Every family member agreed, though, that the flavor of this salami was excellent, but the excessive fat detracted from the sausage's enjoyment. I would be careful not to add any additional fat to this salami.
Ingredients
- 750 g lean pork from leg (ham), shoulder, or neck (coppa)
- 250 g pork fat from pork belly, jowl, or back fat
- 25.5 g sea salt
- 2.5 g Cure #2
- 2 g dextrose
- 2 g sugar
- 2 g coarsely ground black pepper or to taste, max 4 g
- 0.5 g nutmeg freshly ground
- 0.02 g cloves 0.02 g is a tiny amount that fits on the tip of a knife. Cloves go a long way to it's important to not add too much.
- 0.12 g T-SPX culture
- 20 ml red wine (preferably Piedmontese) min 2.5 ml
- 1/4 clove garlic pressed or crushed
- 60 ml distilled water
Instructions
- Crush or press the garlic and place it in a small cup. Add the wine and let it infuse for about 30-60 minutes. Strain the wine to remove the garlic.
- Rehydrate the starter culture in 60 ml of distilled water. (see notes)

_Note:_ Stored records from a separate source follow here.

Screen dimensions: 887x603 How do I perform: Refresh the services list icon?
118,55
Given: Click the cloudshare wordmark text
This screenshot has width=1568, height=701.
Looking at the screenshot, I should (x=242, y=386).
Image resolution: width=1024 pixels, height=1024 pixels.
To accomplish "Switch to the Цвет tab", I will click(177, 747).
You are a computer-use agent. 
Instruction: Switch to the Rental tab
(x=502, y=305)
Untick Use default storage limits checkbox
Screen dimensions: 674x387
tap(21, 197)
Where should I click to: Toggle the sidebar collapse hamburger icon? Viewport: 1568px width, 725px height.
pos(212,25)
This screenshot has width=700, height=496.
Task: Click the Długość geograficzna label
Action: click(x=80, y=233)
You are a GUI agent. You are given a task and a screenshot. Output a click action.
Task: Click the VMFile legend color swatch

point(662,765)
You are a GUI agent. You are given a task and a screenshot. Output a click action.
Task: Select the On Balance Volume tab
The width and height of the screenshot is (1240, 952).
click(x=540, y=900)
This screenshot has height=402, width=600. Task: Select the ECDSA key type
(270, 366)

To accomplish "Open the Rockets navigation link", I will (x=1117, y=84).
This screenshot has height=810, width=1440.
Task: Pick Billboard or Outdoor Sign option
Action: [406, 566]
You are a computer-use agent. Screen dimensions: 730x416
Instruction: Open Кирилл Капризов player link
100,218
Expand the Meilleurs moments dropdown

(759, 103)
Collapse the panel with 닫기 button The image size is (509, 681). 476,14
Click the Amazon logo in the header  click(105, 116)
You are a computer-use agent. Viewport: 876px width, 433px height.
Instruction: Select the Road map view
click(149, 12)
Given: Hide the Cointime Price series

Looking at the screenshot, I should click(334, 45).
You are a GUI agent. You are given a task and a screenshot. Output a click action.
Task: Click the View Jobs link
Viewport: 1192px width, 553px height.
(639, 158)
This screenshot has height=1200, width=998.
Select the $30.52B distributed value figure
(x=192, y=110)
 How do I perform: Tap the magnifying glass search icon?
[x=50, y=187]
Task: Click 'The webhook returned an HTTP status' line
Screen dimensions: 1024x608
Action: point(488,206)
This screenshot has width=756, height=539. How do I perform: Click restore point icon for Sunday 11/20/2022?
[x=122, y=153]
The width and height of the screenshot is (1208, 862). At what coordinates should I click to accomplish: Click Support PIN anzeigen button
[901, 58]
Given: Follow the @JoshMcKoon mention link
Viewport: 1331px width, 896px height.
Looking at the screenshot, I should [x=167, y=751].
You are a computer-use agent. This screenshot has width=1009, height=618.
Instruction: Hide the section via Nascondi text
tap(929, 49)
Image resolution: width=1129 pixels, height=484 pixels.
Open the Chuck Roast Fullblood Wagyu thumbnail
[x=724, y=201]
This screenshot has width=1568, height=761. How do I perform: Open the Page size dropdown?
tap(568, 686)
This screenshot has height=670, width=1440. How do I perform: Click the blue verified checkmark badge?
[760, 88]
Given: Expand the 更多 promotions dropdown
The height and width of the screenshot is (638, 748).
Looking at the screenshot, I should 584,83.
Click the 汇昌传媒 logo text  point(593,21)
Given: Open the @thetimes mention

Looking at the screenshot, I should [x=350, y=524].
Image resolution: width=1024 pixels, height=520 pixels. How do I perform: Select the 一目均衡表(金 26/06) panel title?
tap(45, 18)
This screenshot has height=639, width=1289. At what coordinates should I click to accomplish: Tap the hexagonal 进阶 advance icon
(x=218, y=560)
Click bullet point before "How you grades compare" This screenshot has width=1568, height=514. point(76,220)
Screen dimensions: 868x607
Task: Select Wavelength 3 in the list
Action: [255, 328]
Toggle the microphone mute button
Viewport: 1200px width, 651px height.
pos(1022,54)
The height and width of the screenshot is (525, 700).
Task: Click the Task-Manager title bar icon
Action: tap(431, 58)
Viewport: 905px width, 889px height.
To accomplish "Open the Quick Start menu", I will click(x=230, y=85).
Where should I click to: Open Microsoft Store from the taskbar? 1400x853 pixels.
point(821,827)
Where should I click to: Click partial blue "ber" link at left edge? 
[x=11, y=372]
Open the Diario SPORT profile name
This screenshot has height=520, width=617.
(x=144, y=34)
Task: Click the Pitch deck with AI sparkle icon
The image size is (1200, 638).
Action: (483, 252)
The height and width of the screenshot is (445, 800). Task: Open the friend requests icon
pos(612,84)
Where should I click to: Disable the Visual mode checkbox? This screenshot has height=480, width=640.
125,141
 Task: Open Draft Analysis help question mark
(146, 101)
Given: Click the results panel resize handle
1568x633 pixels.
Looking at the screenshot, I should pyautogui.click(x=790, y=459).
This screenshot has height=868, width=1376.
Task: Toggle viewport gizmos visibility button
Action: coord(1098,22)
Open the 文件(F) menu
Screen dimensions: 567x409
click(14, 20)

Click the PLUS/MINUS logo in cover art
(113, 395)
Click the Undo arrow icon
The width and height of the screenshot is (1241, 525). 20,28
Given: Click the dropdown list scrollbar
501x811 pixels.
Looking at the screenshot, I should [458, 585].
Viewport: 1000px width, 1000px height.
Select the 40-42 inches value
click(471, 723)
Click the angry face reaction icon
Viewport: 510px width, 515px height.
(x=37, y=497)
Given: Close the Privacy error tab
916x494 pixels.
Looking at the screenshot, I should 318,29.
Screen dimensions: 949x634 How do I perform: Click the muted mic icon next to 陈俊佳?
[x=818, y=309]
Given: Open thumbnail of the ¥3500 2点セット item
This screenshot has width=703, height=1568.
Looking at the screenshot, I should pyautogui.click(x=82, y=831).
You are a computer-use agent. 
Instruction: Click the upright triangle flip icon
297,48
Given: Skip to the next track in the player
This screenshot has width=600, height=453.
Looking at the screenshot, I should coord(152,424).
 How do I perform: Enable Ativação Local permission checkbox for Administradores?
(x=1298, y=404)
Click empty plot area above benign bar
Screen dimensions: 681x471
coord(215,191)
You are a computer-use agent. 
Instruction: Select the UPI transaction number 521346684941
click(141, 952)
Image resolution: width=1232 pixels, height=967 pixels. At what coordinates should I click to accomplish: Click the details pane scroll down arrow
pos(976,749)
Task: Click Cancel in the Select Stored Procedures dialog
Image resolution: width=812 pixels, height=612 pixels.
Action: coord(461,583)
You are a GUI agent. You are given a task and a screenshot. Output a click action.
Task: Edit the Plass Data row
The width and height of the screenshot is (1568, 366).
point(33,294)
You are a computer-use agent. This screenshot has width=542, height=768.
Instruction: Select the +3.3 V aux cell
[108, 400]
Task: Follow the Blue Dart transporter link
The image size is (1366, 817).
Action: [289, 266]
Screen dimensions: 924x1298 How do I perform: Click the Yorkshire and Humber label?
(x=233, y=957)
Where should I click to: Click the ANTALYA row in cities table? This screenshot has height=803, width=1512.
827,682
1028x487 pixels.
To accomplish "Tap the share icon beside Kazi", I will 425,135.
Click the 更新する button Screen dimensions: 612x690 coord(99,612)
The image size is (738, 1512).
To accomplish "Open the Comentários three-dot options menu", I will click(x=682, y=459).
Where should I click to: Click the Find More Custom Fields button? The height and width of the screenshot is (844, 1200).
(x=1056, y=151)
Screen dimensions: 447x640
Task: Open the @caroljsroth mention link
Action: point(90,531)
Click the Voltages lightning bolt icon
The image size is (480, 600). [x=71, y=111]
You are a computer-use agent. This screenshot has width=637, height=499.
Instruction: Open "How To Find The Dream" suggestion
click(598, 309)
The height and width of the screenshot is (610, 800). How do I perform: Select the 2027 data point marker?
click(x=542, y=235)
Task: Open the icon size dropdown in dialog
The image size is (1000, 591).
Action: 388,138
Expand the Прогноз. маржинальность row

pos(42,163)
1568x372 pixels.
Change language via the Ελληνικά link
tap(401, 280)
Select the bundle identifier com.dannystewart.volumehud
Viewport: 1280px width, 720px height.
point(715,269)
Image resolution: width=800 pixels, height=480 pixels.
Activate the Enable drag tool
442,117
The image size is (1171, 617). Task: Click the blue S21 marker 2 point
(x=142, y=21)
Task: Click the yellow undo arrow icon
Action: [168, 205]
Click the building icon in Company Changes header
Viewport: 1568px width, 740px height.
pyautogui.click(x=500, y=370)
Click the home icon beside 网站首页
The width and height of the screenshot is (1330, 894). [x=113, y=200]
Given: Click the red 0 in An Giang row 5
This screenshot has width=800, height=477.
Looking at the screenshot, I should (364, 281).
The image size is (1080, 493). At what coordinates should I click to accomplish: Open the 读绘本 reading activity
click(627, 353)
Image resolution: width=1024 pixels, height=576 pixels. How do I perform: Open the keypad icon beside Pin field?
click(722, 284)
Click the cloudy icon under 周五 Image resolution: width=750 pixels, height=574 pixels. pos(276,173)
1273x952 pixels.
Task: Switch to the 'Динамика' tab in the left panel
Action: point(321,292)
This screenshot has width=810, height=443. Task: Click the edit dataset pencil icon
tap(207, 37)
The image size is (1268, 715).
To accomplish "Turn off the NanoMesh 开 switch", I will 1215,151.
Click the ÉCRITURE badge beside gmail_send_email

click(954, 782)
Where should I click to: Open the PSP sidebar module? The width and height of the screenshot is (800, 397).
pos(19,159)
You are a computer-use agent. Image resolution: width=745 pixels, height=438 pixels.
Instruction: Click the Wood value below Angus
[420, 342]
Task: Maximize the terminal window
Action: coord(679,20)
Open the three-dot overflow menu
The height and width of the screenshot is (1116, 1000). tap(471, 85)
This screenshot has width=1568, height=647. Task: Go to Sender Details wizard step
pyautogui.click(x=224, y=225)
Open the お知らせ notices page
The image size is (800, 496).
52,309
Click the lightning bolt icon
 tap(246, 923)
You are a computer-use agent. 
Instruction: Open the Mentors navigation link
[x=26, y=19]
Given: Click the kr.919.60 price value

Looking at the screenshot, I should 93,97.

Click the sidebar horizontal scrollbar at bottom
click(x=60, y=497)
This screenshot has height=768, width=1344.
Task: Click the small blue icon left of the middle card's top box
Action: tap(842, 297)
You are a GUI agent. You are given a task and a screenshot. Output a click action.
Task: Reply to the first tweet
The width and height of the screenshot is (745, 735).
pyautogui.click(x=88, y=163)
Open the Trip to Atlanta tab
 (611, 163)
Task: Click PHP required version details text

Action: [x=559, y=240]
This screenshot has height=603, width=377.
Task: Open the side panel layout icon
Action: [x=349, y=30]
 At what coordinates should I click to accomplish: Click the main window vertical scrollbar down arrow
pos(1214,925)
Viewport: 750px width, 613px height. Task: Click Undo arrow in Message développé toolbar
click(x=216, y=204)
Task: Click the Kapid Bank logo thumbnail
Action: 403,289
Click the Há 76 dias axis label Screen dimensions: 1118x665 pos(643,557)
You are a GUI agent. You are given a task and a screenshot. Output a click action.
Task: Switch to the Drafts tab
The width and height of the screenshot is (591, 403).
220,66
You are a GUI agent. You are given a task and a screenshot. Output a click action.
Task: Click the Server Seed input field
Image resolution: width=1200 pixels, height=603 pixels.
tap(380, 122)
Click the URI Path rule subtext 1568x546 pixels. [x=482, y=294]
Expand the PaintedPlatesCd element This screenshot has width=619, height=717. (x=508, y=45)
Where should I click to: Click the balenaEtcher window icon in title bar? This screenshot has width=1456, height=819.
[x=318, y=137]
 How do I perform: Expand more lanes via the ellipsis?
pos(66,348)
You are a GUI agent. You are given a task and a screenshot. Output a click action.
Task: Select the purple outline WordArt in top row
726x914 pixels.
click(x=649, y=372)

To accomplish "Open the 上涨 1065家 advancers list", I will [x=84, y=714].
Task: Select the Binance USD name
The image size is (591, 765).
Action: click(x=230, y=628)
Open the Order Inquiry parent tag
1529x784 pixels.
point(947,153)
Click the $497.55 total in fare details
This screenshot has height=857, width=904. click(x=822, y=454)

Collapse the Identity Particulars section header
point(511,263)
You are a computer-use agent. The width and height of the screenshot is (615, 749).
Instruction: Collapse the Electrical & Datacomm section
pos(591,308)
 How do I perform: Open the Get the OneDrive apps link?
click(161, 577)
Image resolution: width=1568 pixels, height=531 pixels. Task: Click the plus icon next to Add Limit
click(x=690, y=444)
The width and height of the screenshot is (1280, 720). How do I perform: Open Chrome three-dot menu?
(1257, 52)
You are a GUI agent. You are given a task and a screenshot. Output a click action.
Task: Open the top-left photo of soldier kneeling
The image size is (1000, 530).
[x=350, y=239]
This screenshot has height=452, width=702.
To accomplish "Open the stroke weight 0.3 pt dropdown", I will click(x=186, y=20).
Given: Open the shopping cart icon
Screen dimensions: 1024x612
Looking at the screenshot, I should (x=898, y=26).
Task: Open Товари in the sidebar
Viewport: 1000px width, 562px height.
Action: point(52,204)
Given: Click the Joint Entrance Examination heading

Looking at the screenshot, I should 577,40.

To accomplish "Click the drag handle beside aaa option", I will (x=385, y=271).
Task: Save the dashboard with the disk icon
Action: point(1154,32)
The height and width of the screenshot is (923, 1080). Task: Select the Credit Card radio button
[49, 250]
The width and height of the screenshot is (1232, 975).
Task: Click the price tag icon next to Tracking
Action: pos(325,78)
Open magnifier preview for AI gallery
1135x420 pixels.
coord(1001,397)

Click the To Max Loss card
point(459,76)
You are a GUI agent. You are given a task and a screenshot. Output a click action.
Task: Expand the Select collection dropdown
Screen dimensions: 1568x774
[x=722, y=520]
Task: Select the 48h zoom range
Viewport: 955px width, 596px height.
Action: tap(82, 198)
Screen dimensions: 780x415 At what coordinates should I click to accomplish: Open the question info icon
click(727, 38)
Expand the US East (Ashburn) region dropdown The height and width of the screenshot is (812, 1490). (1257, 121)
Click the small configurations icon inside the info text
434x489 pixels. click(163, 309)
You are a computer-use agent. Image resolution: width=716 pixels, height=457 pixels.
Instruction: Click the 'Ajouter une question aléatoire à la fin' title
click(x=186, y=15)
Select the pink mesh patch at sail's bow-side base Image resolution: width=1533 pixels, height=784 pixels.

- Weigh the lean meat and the pork belly/back fat in grams. Calculate the rest of the ingredients, except the distilled water, which may remain the same (see notes), weigh them out, and set aside.
- In a small bowl, combine the salt, Cure #2, sugar, dextrose, pepper, nutmeg, and cloves.
- Cut the lean meat into 2-inch pieces. Cut the fat into small cubes, about 3/4 - 1 inch.
- Freeze the meat and the fat for 30 minutes.
- Sprinkle the salt and seasoning mixture over the meat and fat and mix so it is evenly distributed.
- Grind through a 3/8″ (10 mm) grinder plate.
- Combine ground pork with the rehydrated starter culture and strained red wine. Mix well until sticky, and the characteristic elongated shape of the fat pieces is obtained. It helps to use a stand mixer with a paddle attachment or a meat mixer.
- Stuff into 40-90 mm natural casings and tie with twine.
- Using a sterilized needle or sausage pricker, prick holes across the entire salami.
- Weigh the salami, write down its weight on a tag and attach the tag to the salami.
- If desired, inoculate with (penicillium nalgiovense, penicillium salamii) mold.
- Use the leftover meat from the stuffer/stuffing tube to make a small sample for measuring the initial pH and the pH at later stages. Make sure to record the readings.
- Ferment and dry at 59F - 75F (15C - 25C) and 65% - 86% RH for a period of 7 days as per the drying protocol in the notes. Measure the pH; it should be below 5.3 at this point.
- Mature in the curing chamber at 55F - 57F (13C - 14C) and 75-78% RH for about 1-3 months, depending on the diameter of the salami, until 35% weight loss is obtained.
Alternative Fermentation/Curing Method
- Ferment salami at around 70-72F for three days to get the pH below 5.3.
- Cure at the standard 55F-57F and 75-78% RH until 35% weight loss is obtained.
Notes
Stage | Duration | Temp | RH |
---|---|---|---|
Fermentation | 12 hours | 75F (25C) | < 99 % |
Drying | 17 hours | 72F (23C) | 75-85 % |
Drying | 24 hours | 71F (22C) | 68-78 % |
Drying | 24 hours | 68F (20C) | 65-75 % |
Drying | 24 hours | 64F (18C) | 68-78 % |
Drying | 24 hours | 61F (16C) | 72-82 % |
Drying | 24 hours | 59F (15C) | 76-86 % |
Nutrition
Tom Pitman says
Hey. Your charcuterie looks excellent! Have you ever done a “gentile” salami? I’ve been looking for a recipe and can’t seem to find one. Sure would love to make some. If you have a recipe to
post that would be awesome.
Thanks
Tom
Victor @ Taste of Artisan says
Hi, never made it but a quick Google search came up with several recipes. Looks like the trick of that salami is to use a thick casing like Hog Bung also known as the budello gentile, hence the name. Good luck!